Turkish Prime Minister Binali Yildirim said July 15 that a faction within the military is responsible for a coup that it claims has succeeded. The whereabouts of President Recep Tayyip Erdogan, who was reportedly on vacation, are currently unknown. Turkish Chief of General Staff Hulusi Akar said Turkey is now under military control, despite statements by Yildirim that illegal actions undertaken by the military will not be tolerated. There are reports that Akar has been taken hostage, and he may have made his statement under duress.
Turkish forces were reportedly swarming the streets of Istanbul and Ankara the night of July 15, some of them in armored vehicles and tanks. F-16 aircraft and combat helicopters were also reported to be flying at low altitude over Ankara. Checkpoints have been set up at strategic locations such as the Bosporus Bridge as well as near military headquarters in Ankara, where gunfire has also been reported. Civilians are being informed that martial law has been imposed and that they should return to their homes.
It is unclear at this point which military units are participating in the coup attempt and which are responding to it. Military units have taken control of Ataturk international airport in Istanbul, and communication channels including Twitter, Facebook and the state television channel have been blocked. Gunfire and explosions have been reported in several locations, but all reports are unconfirmed at this time. There have also been reports of clashes between police forces and military units, including alleged arrests of police officers by military personnel. Police forces have also purportedly ordered the arrest of any armed military personnel in the streets. The mayor of Ankara, who belongs to the ruling Justice and Development Party (AKP), has reportedly called on supporters to come into the streets in defense of the government. There are also reports, however, that the military is arresting civilians.
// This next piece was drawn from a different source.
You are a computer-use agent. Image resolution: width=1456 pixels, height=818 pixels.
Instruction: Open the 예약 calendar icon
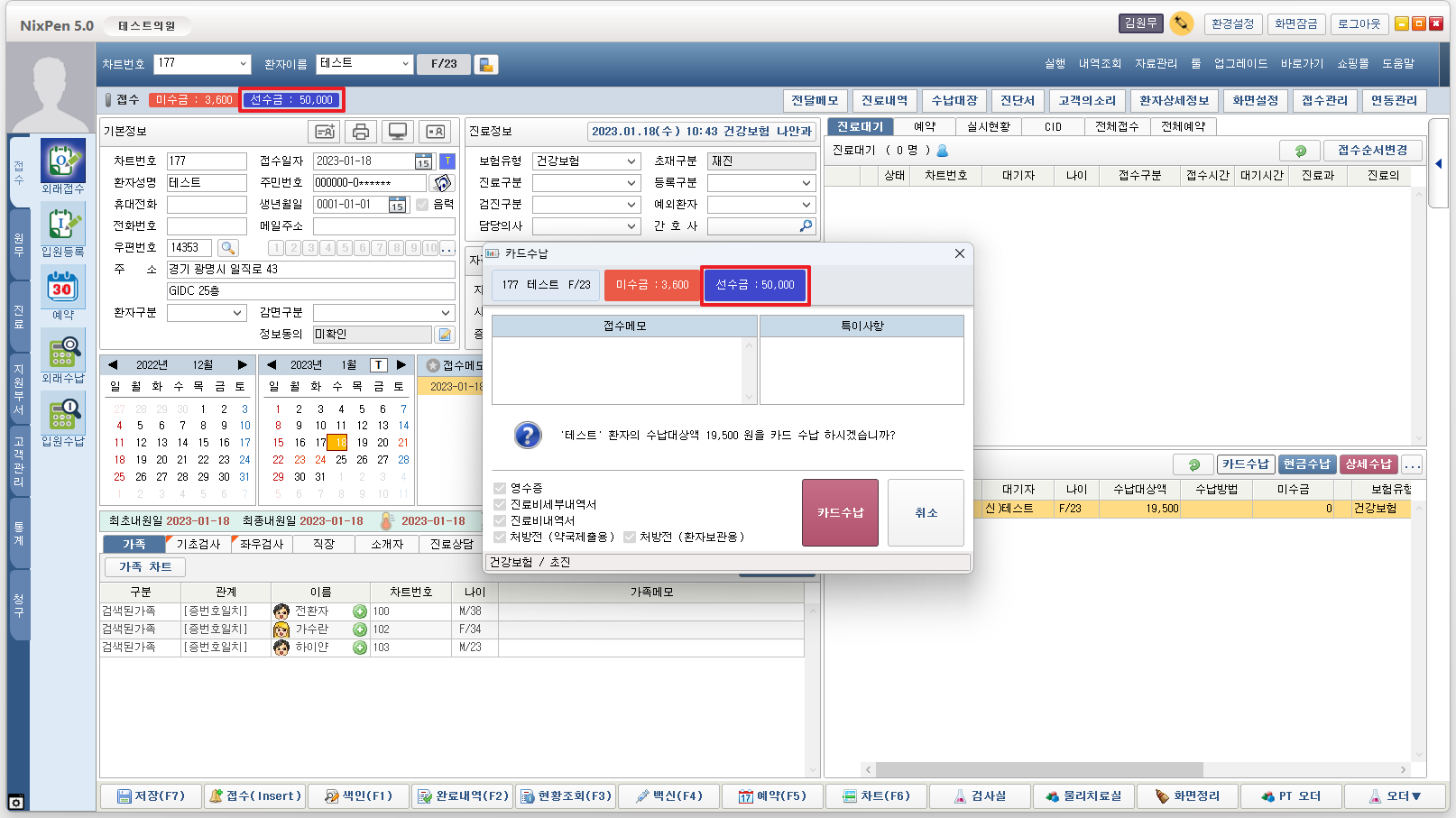pos(62,289)
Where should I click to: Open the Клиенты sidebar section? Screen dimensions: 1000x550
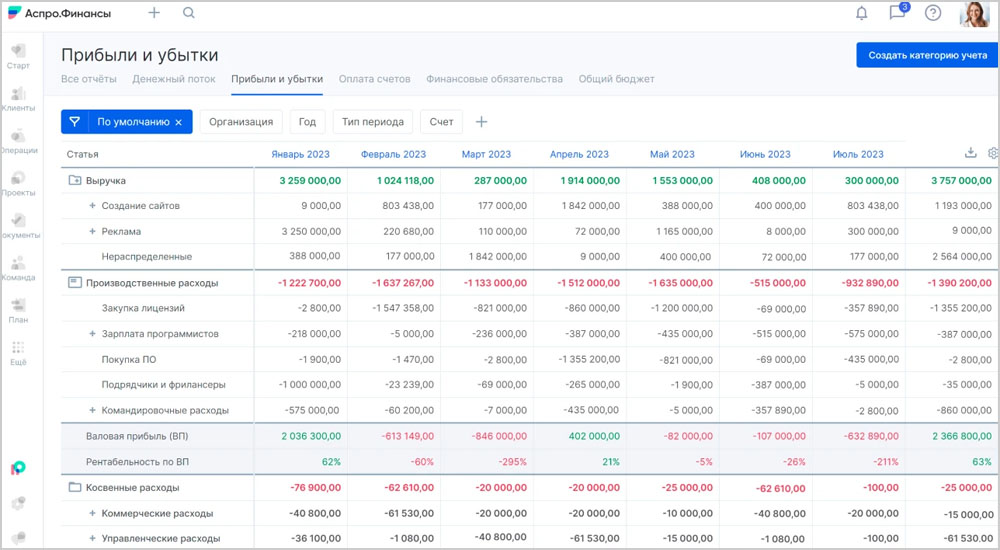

Erdogan has no shortage of political enemies, though he has tightened his institutional control of the country in recent years. Most recently, Erdogan replaced Turkish Prime Minister Ahmet Davutoglu and in May filled his Cabinet with loyalists. The military has conducted multiple coups in Turkey's history and has recently grown increasingly uneasy about the country's domestic and foreign policy under Erdogan. The military leadership, for example, has publicly opposed Erdogan's proposal to militarily intervene in northern Syria. With Turkey and Russia recently reconciling, the Turkish government may have been pushing more assertively for a military incursion into Syria, which could have provoked a faction within the military to rise up.
The coup attempt very likely garnered support from Turkey's Gulenist movement, which has been targeted in intensive government purges since 2014. The Gulenists, and their influence in Turkey's police, education, media and military, were critical to the rise of the AKP. But the group's influence has waned since the 2014-15 crackdowns. It is notable that the coup attempt includes figures high enough in the chain of command to deploy troops to major Turkish cities. There is, however, still the chance for a countercoup.